**WHAT YOU WILL DO**
Copy out exactly the lines from the one containing "Instruction: Select 系统设置 menu item" to the last line of the records below, both included, and leave out any pictures.
----
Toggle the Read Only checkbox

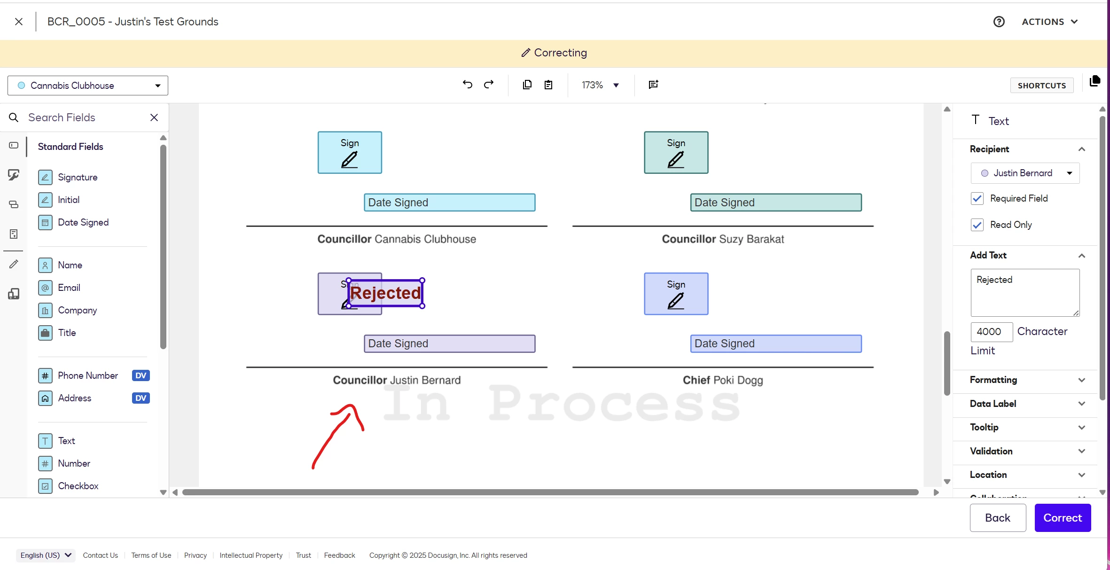point(977,225)
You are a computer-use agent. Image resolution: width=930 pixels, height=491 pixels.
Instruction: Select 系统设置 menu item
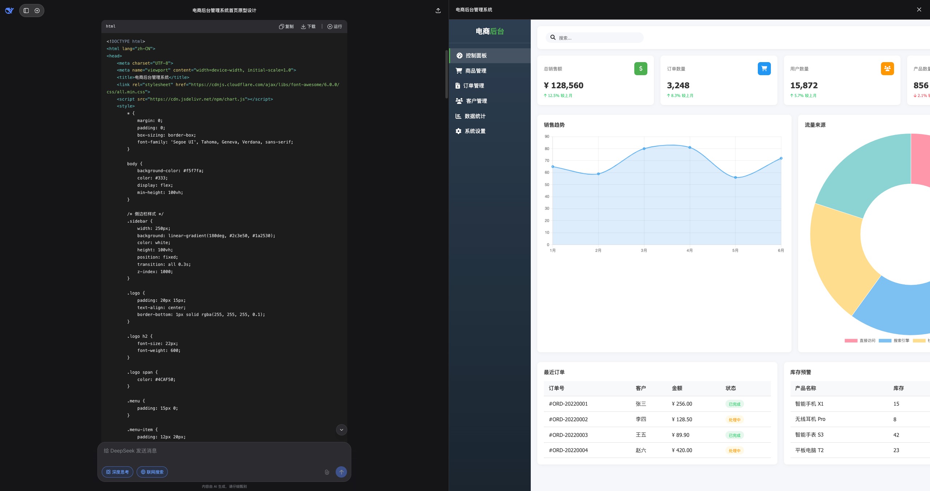[475, 131]
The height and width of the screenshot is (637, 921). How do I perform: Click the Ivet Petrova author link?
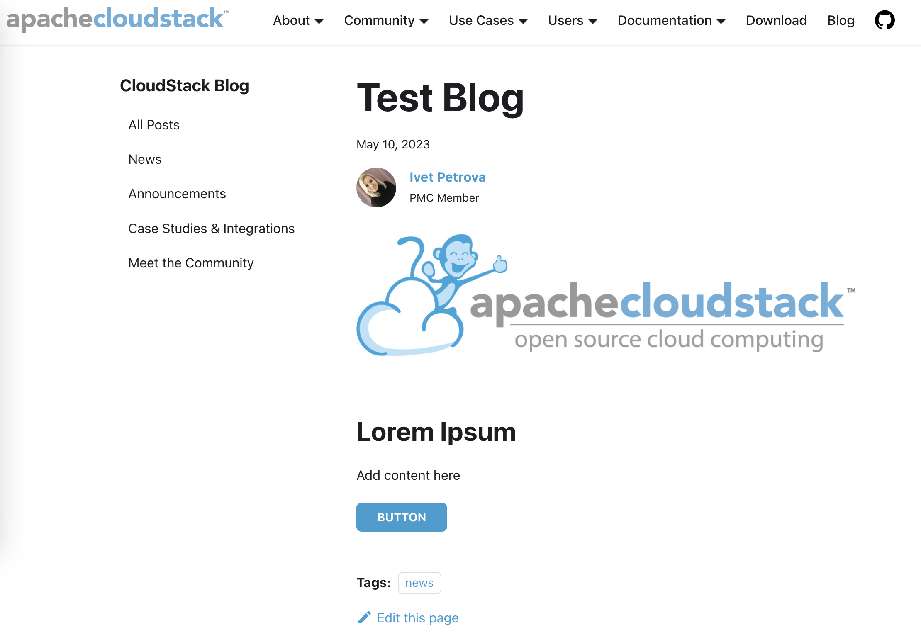pos(447,177)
----
**REPLY**
Instruction: Select 系统设置 menu item
[475, 131]
The height and width of the screenshot is (637, 921). How do I perform: Click the Ivet Petrova author link?
pos(447,177)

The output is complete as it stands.